Secondo l’indagine Ceseo - Lumsa, presentata recentemente al Vinitaly, l’enoturismo gode di buona salute, con stabilità di fatturato per il 38,6% delle aziende e un incremento di visitatori pari al 59,8%. Tuttavia, emerge la necessità di migliorare l’accessibilità alle cantine, soprattutto per i turisti stranieri, suggerendo nuove strategie di accoglienza. Negli eventi e novità, per il 2026, presentati dalle cantine toscane, resta centrale la formula più tradizionale della visita in cantina con degustazione guidata, ma viene spesso arricchita da elementi che la rendono più accessibile e coinvolgente. In questo scenario il vino resta il centro del racconto, ma smette di essere l’unico protagonista.
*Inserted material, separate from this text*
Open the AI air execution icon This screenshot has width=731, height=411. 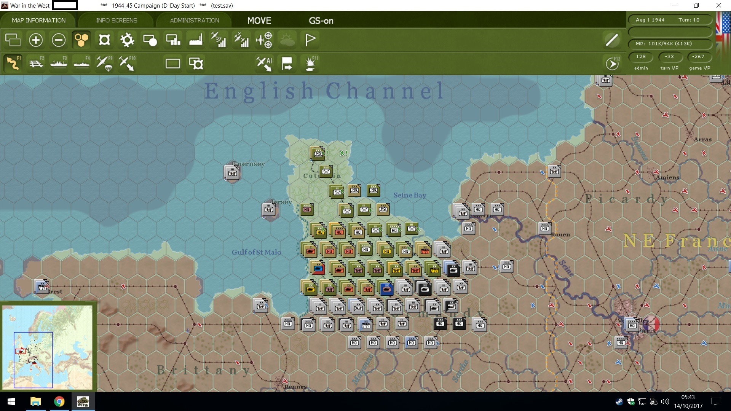click(x=264, y=63)
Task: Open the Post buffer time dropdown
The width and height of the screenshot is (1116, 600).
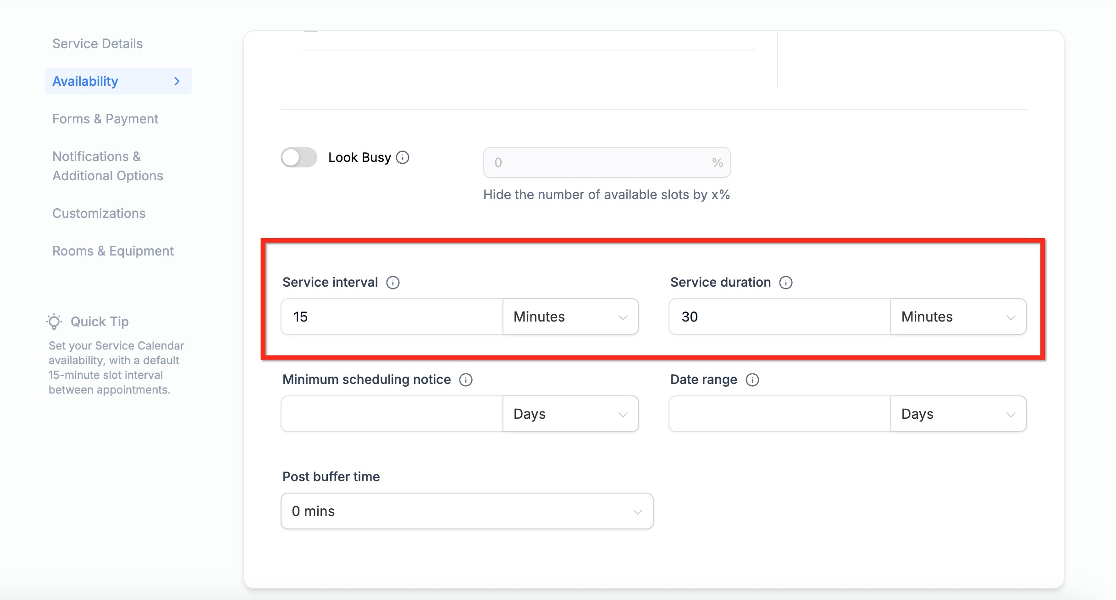Action: click(467, 511)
I programmi in aggiornamento sul portale rinnovato del Movimento Turismo del Vino Toscana dove sarà possibile scoprire e raggiungere la cantina più confacente alle proprie esigenze.
Cantine Aperte, nato in Toscana nel 1993, è oggi l’evento enoturistico più importante in Italia. Cantine Aperte è diventato nel tempo una filosofia, uno stile di viaggio e di scoperta dei territori del vino italiano, che vede, di anno in anno, sempre più turisti, curiosi ed enoappassionati avvicinarsi alle cantine, desiderosi di fare un’esperienza diversa dal comune. Oltre al tradizionale appuntamento di fine maggio, il marchio si lega appunto alla vendemmia, a San Martino, al Natale. Cantine Aperte è un marchio di proprietà del Movimento Turismo del Vino, registrato e protetto giuridicamente per contrastarne qualunque abuso/imitazione e garantire ai consumatori qualità e professionalità nell’accoglienza, tratti distintivi delle cantine Mtv.
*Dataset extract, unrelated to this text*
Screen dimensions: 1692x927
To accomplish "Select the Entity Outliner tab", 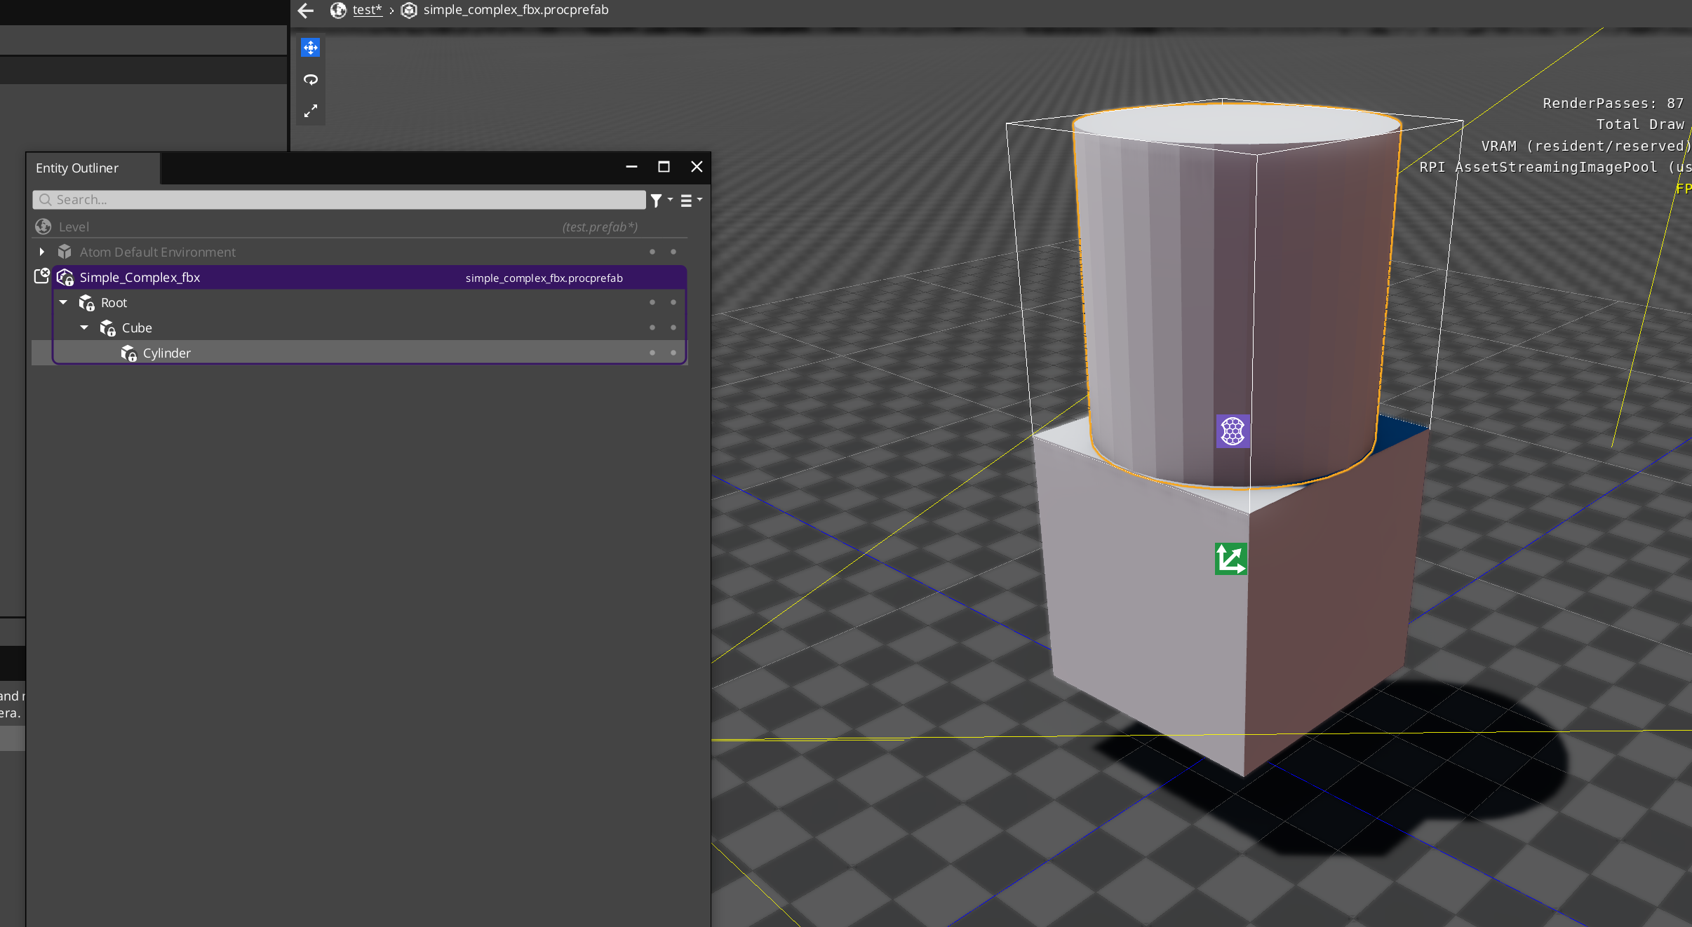I will click(77, 168).
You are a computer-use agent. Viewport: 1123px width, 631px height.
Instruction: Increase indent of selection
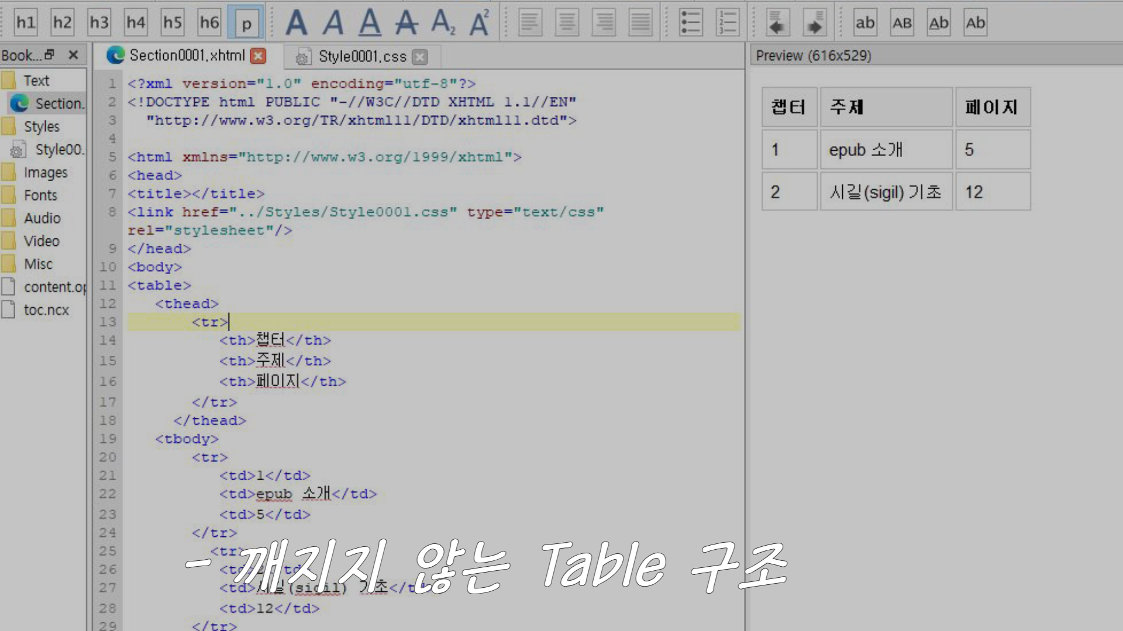click(814, 23)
Il Movimento Turismo del Vino Toscana è un ente non profit che raccoglie circa cento soci fra le più prestigiose cantine del territorio, selezionate sulla base di specifici requisiti, primo fra tutti quello della qualità dell’accoglienza enoturistica. Obiettivo dell’associazione è promuovere la cultura del vino attraverso le visite nei luoghi di produzione. Ai turisti del vino il Movimento vuole, da una parte, far conoscere più da vicino l’attività e i prodotti delle cantine aderenti, dall’altra, offrire un esempio di come si può fare impresa nel rispetto delle tradizioni, della salvaguardia dell’ambiente e dell’agricoltura di qualità.